Lib Dems Challenge SNP on Council Funding Settlement

Scottish Liberal Democrat candidate for Strathkelvin and Bearsden Susan Murray has challenged Rona Mackay SNP MSP to look again if she thinks that East Dunbartonshire Council receives a fair funding settlement from the SNP Scottish Government.

Susan said: “People are not fooled by the funding ‘titbits’ she highlights which come to East Dunbartonshire Council in specific grants. For years, the Council’s budget has been squeezed and this has affected the services that can be delivered. The local Lib Dem joint administration has worked hard to avoid redundancies, but local Council jobs have gone.”

“Services have been scaled back to reduce delivery costs, with real impacts on our quality of life. Reversing this will need investment by the Scottish Government and our local MSP should be fighting for East Dunbartonshire, not defending the indefensible.”

Audit Scotland figures show that over the last six years revenue funding for councils went down by nearly 5p in every £1, while other Scottish Government revenue funding fell by less than 1p in every £1. This year East Dunbartonshire Council will have to use over £7 million of reserves to prevent further cutbacks in services.

When East Dunbartonshire Council passed its budget on 26th February, it was agreed that Council Tax and charges would be freezed.

Susan said: “At the Council budget meeting I called on the Leader of the SNP group to speak to our local MSPs and ask for increased funding for councils. He acknowledged that councils need more funding and replied that he had spoken to Rona Mackay MSP and Gil Paterson MSP about this. Clearly, they are not listening to their own councillors, or to COSLA who are calling for fair funding for councils.”

Joint Council Leader Vaughan Moody said: “We took the decision to freeze Council Tax and charges for two reasons. First, while the funding settlement from the Scottish Government has been particularly poor this year, topping this up locally with an increase in charges would be especially unfair at a time when many people have lost income due to the pandemic. Second, the Scottish Government gave us the money to avoid a 3% Council Tax rise on a ‘take it or leave it’ basis. If we had raised Council Tax then our funding from the Scottish Government would simply have been reduced accordingly.”

Capital Budget Continues to Invest for the Future

Despite the challenges the Scottish Government's funding settlement has presented to the Revenue Budget for delivering day-to-day services, the Council has been able to maintain investment for the future in the Capital Budget.

Progress continues in building three new nurseries in Kirkintilloch, Bearsden and Milngavie; the new Boclair Acedemy; the new school for Additional Support Needs pupils in Waterside, Kirkintilloch; and a £30 million investment in development of the Westerhill area of Bishopbriggs.

The COVID-19 response has of course slowed down the delivery of some of the Council's investment programme, including the resurfacing of roads. When we come out of lockdown we will be able to bring things back up to speed.

The Administration has also agreed to a feasibility study into a new Lenzie Academy. However, the Scottish Government has reduced the Capital grant for most councils including East Dunbartonshire, and therefore there is a risk this will be delayed indefinitely.

Joint Council Leader Vaughan Moody said: “Two years ago the Scottish Government waxed lyrical about its £1 billion programme for investment in new schools. So far we have received no money for the excellent projects at Boclair and at Waterside. If no money is forthcoming for future schools then they may not happen.”

Problem requirements ▸
Answer these from the council funding article above:
(a) On what date did East Dunbartonshire Council pass its budget?
(b) How much in reserves will the Council have to use this year to prevent further cutbacks?
(c) How much is being invested in developing the Westerhill area of Bishopbriggs?

Source data ▸
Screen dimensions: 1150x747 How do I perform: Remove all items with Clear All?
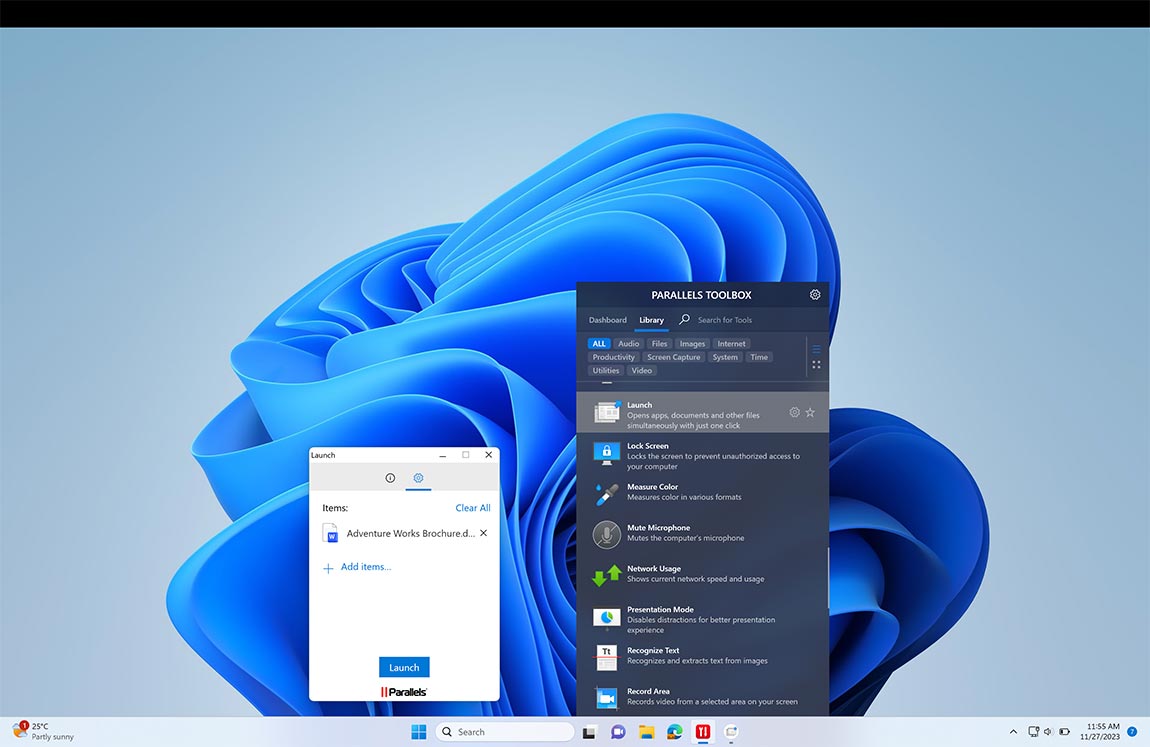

Answer for this exercise ▸
(a) 26th February
(b) Over £7 million
(c) £30 million